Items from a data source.
........
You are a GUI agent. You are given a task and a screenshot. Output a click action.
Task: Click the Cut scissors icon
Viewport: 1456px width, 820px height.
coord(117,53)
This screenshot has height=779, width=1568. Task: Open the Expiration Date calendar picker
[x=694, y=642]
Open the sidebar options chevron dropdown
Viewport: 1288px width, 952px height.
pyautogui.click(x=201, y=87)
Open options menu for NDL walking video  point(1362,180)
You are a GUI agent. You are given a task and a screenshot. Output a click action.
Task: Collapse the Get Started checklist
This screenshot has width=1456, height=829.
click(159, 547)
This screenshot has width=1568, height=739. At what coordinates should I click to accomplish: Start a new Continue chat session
........
What is being asked.
Print the data in full. Match it exactly.

Response box.
You are a GUI agent. You are given a task and a screenshot. Output a click action.
Task: Click the Cut scissors icon
Viewport: 1456px width, 820px height.
coord(117,53)
This screenshot has height=779, width=1568. Task: Open the Expiration Date calendar picker
[x=694, y=642]
Open the sidebar options chevron dropdown
Viewport: 1288px width, 952px height.
pyautogui.click(x=201, y=87)
Open options menu for NDL walking video  point(1362,180)
You are a GUI agent. You are given a task and a screenshot. Output a click action.
Task: Collapse the Get Started checklist
This screenshot has width=1456, height=829.
click(159, 547)
This screenshot has width=1568, height=739. At what coordinates should I click to accomplish: Start a new Continue chat session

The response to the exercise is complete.